First, import Python libraries to help us with our analysis. We will use the [Natural Language Toolkit](https://www.nltk.org/) to parse the raw text into sentences and the Pandas library for plotting and outputting the matched sentences to a CSV file.

In [None]:
from collections import defaultdict, Counter
import csv
import pandas as pd

In [None]:
from nltk.tokenize import sent_tokenize

In [None]:
import constellate

## Download the dataset and specify the matching text

Download a dataset created in the Constellate application into the notebook environment.

Add the dataset id that you are interested in retreiving as the `dataset_id` variable. This can be found on your [dashboard](https://constellate.org/dataset/dashboard) in the Constellate web application.

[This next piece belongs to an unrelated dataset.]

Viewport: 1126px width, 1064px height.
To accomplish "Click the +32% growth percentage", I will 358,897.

Next, define the `matching_phrase` variable that you want to find in the text of the documents. This can be any string and a case insensitive match will be used. 

In [None]:
dataset_id = "88a2bfb7-7196-0ca4-d545-d066ae8cc52c"
matching_phrase = "inflation"

In [None]:
dataset_file = constellate.get_dataset(dataset_id)

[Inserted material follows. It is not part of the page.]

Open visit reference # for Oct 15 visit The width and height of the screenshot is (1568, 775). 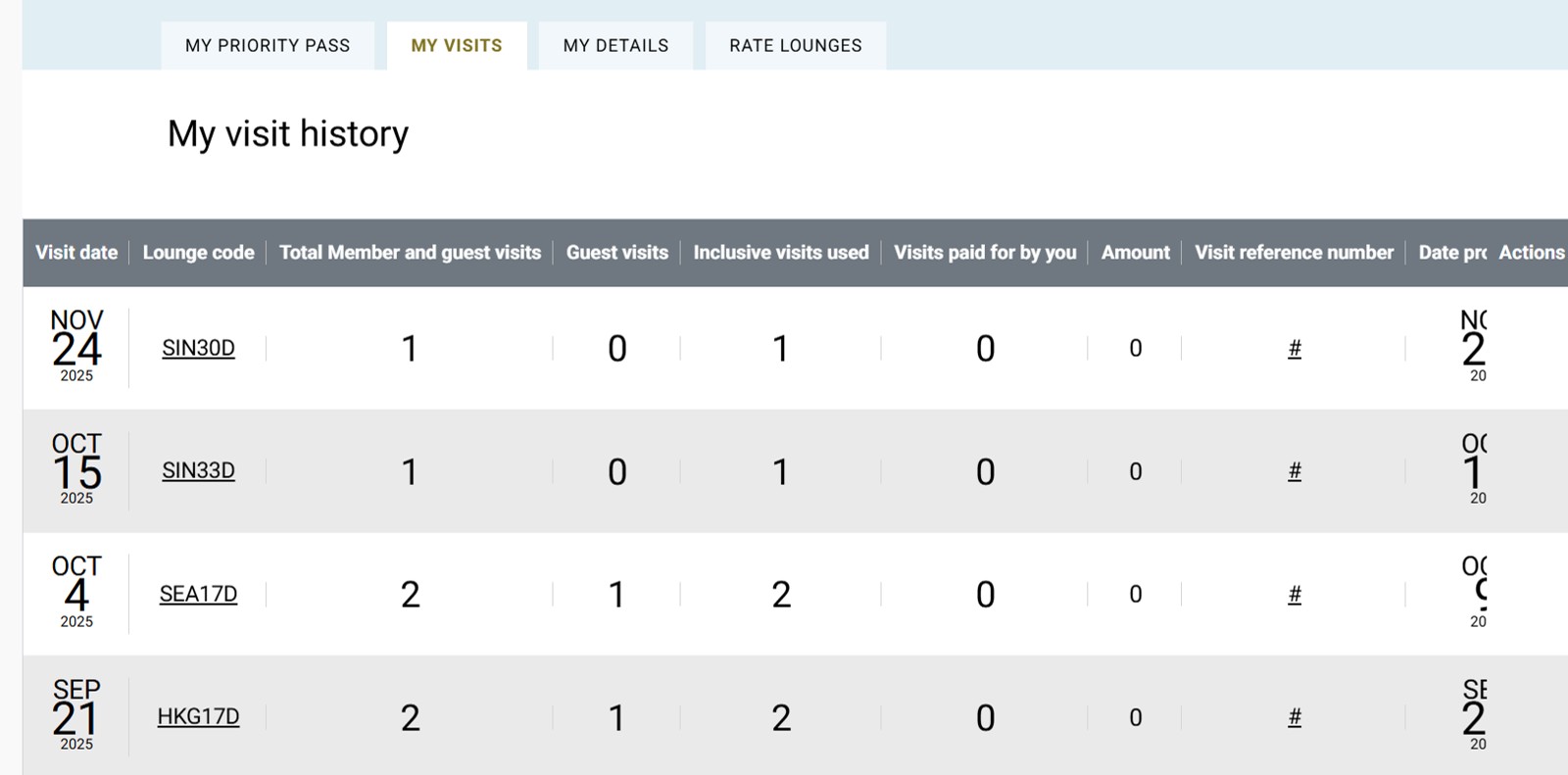click(x=1295, y=470)
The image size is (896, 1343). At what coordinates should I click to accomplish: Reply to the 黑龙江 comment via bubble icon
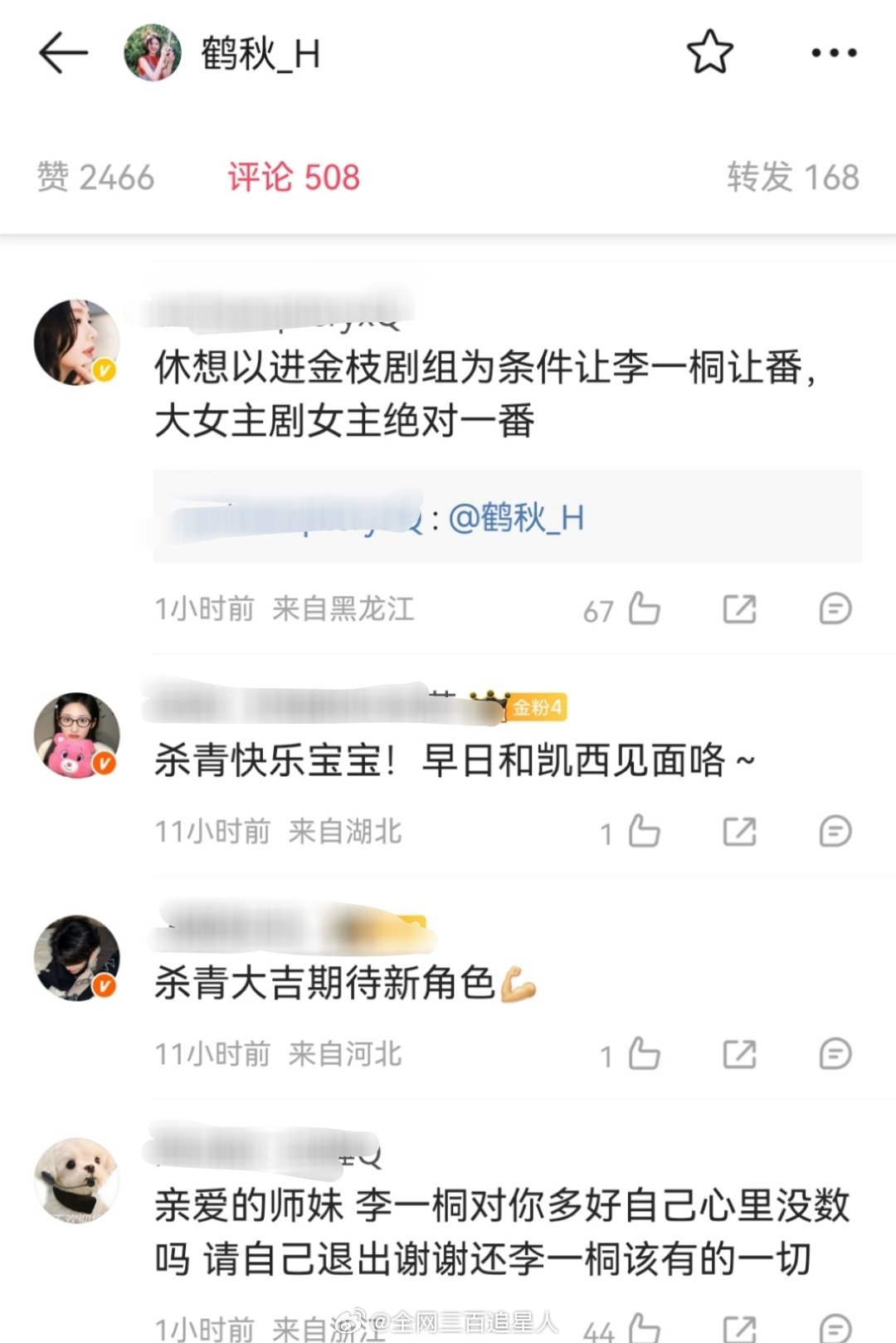click(835, 609)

## Tokenize the dataset into sentences

Loop through all documents in the dataset, read the `fullText` field, which is an array of page text, and parse sentences using nltk's sentence parser. Check each sentence to see if it contains the matching phrase (case insensitive) and save matches to a Python list. We will record the document identifier, publication year, the page sequence number where the sentence was found, the sentence sequence number within that page, and the text of the sentence.

In [None]:
matching_phrase = matching_phrase.lower().strip()
matched_sentences = []
matched = 0
n = 0

for document in constellate.dataset_reader(dataset_file):
    publication_year = document["publicationYear"]
    for page_sequence, raw_page_text in enumerate(document.get("fullText")):
        # Replace all line breaks with spaces.
        page = " ".join(raw_page_text.split())
        for sentence_sequence, sentence in enumerate(sent_tokenize(page)):
            if matching_phrase in sentence.lower():
                matched_sentences.append((document["id"], publication_year, page_sequence, sentence_sequence, sentence))
                matched += 1
    n += 1
    if (n % 100) == 0:
       print(f"{n} documents scanned", document["id"])

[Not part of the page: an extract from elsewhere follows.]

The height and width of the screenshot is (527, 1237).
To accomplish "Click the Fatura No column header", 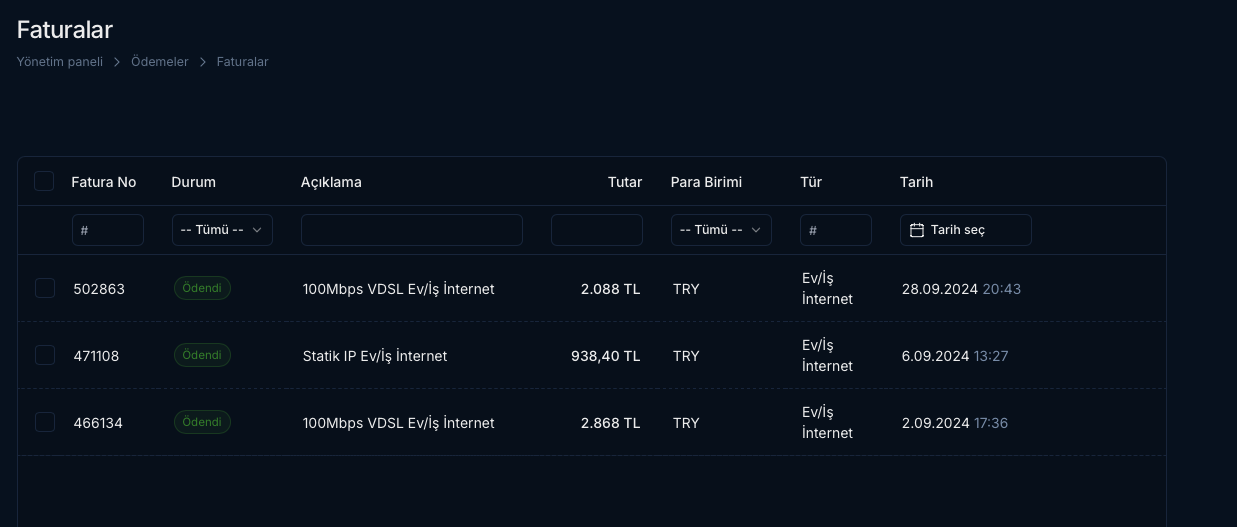I will coord(104,182).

Prview the matched sentences.

In [None]:
matched_sentences[:4]

## Create sentence dataframe

Create a pandas DataFrame from the matched sentences. This makes it convenient to output as a CSV or analyze further.

In [None]:
sentence_df = pd.DataFrame(matched_sentences, columns=["id", "publication_year", "page_seq", "sentence_seq", "text"])

In [None]:
sentence_df.head()

## Plot matching sentences over time

In [None]:
sentence_df.groupby("publication_year").size()\
  .plot(kind="bar", title="Matching sentences over time", xlabel="publication year", ylabel="matching sentences");

## Output a csv file with the matching senctences


In [None]:
sent_file = f"{dataset_id}-sentences.csv"

sentence_df.to_csv(sent_file, index=False)